Enfin l’association Taputea Ora et le taote Sebti tiennent à rappeler une chose : “personne n’est à l’abri.” Nul n’est protégé face aux risques liés à la santé mentale. Pour le chef du département psychiatrie du CHPF : “L’aspect génétique est réel mais pas automatique. Un élément de la vie peut être un élément déclencheur. Par exemple les situations post-traumatiques des militaires On ne peut pas prédire le risque de développer un trouble psychique.” Et selon Lewis : “On ne naît pas schizophrène, ou bipolaire. Il peut y avoir des prédispositions génétiques mais personne n’est à l’abri. Tout le monde est concerné. Il faut prendre soin de son cerveau. Et cela touche toutes les catégories socio-professionnelles.”

L’importance de détecter et de soigner

L’association Taputea Ora et le taote Sebti ne cessent également de rappeler l’importance de la détection et de la prise en charge précoce du patient. Détecter rapidement le problème, c’est pouvoir assurer des soins de qualités à la personne malade. Pour se faire et aider à la détection, il sera amené à se développer de plus en plus, sur le territoires des formations “premiers secours en santé mentale”. Celles-ci ont un coût non négligeable mais permettent d’établir un premier diagnostic. En métropole, c’est la PSSM qui est habilitée à dispenser ces formations: https://pssmfrance.fr/

Une fois le diagnostic établit, sauf pathologie sévère nécessitant une hospitalisation, il n’est aujourd’hui plus forcément nécessaire de se rendre à Jean Prince pour se faire soigner, précisent le corps médical et l’association. En effet, depuis plusieurs années, un virage ambulatoire des prises en charge des patients à été engagé. Les professionnels de santé se déplacent désormais, en fonction des effectifs, de plus en plus souvent au domicile du patient. De plus, depuis environ deux années, il existe aussi un centre de consultation à Taravao. La difficulté de la prise en charge reste cependant réelle pour les autres archipels.

L’association Taputea Ora

Lewis Laille fonde l’association Taputea Ora (arc-en-ciel) en mars 2019. Il en est aujourd’hui le trésorier et membre actif. Ranitea Faaura en est la chargée de développement et de coordination. Pitu Ateni le président. Tous, et les autres membres de l’association, accompagnent, aident, soutiennent, écoutent les personnes atteintes de troubles mentaux ou leurs proches. Ateliers de relaxation, de sophrologie, groupes de parole et d’écoute, sont quelques exemples de ce qui peut être proposé par l’association. L’association est affiliée à l’Union nationale de familles et amis de personnes malades et/ou handicapées psychiques (UNAFAM).
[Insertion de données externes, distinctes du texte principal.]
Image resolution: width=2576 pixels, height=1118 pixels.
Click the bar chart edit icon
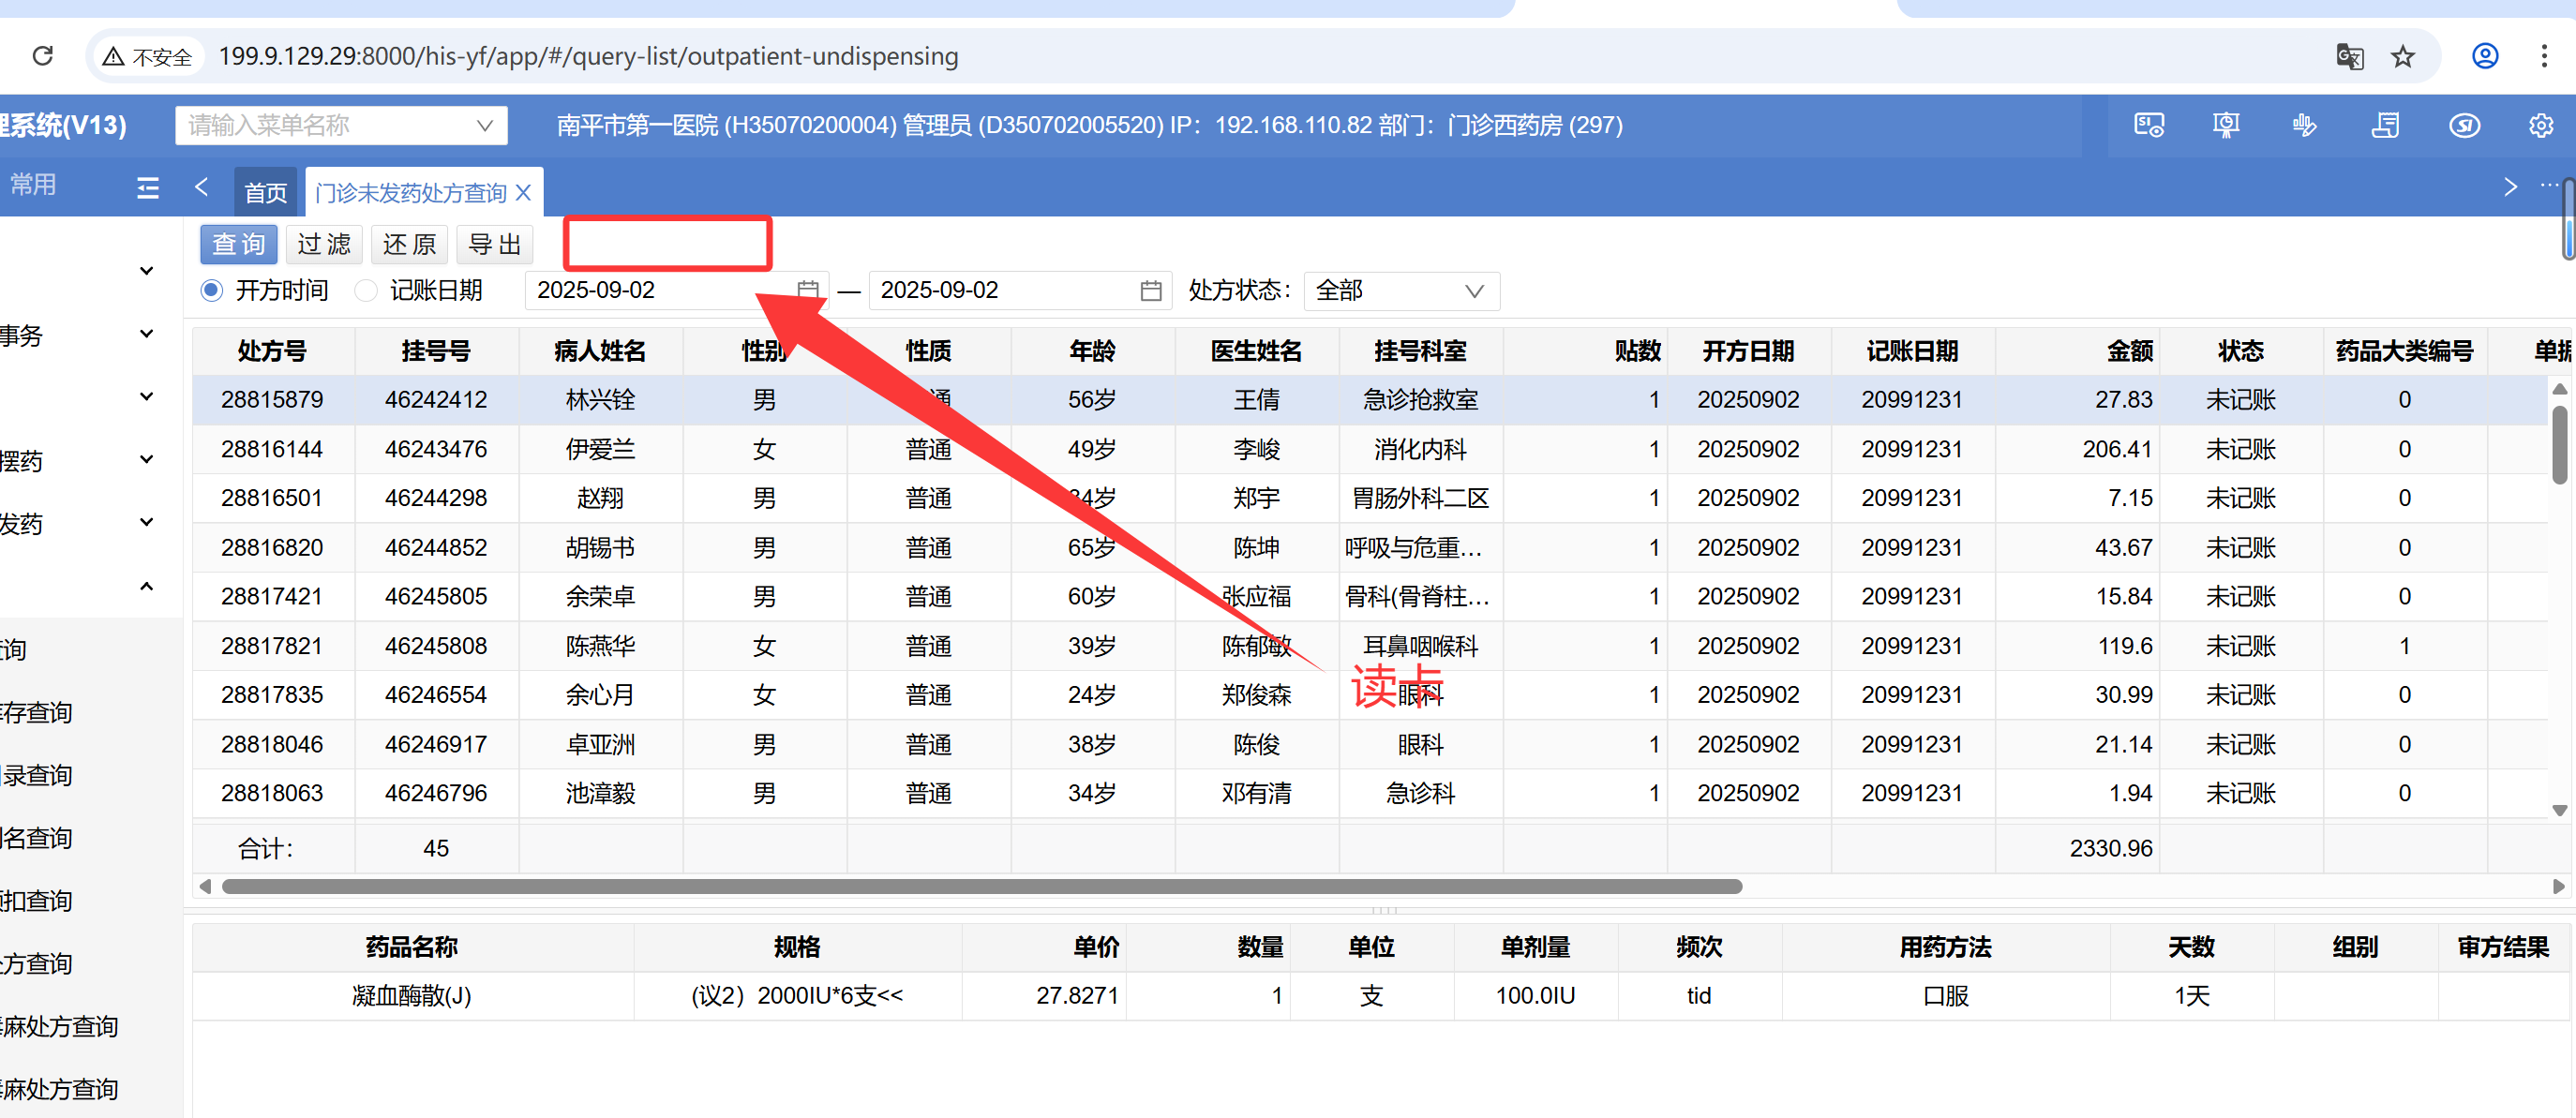[2304, 125]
https://sante-mentale-polynesie.com/

Numéro de téléphone : : 89.46.46.47 | 89.73.61.95

Courriel : association.taputeaora@gmail.com

Vers la création d’une cellule d’urgence médico-psychologique (CUMP) ?

Le taote Charles-Henri Martin, médecin psychiatre et référent CUMP pour la partie sud-ouest de France, est sur le territoire pour assurer des formations de volontaires (des professionnels de santé, NDLR) à l’urgence médico-psychologique. Il était venu déjà en Polynésie française en renfort durant la crise Covid.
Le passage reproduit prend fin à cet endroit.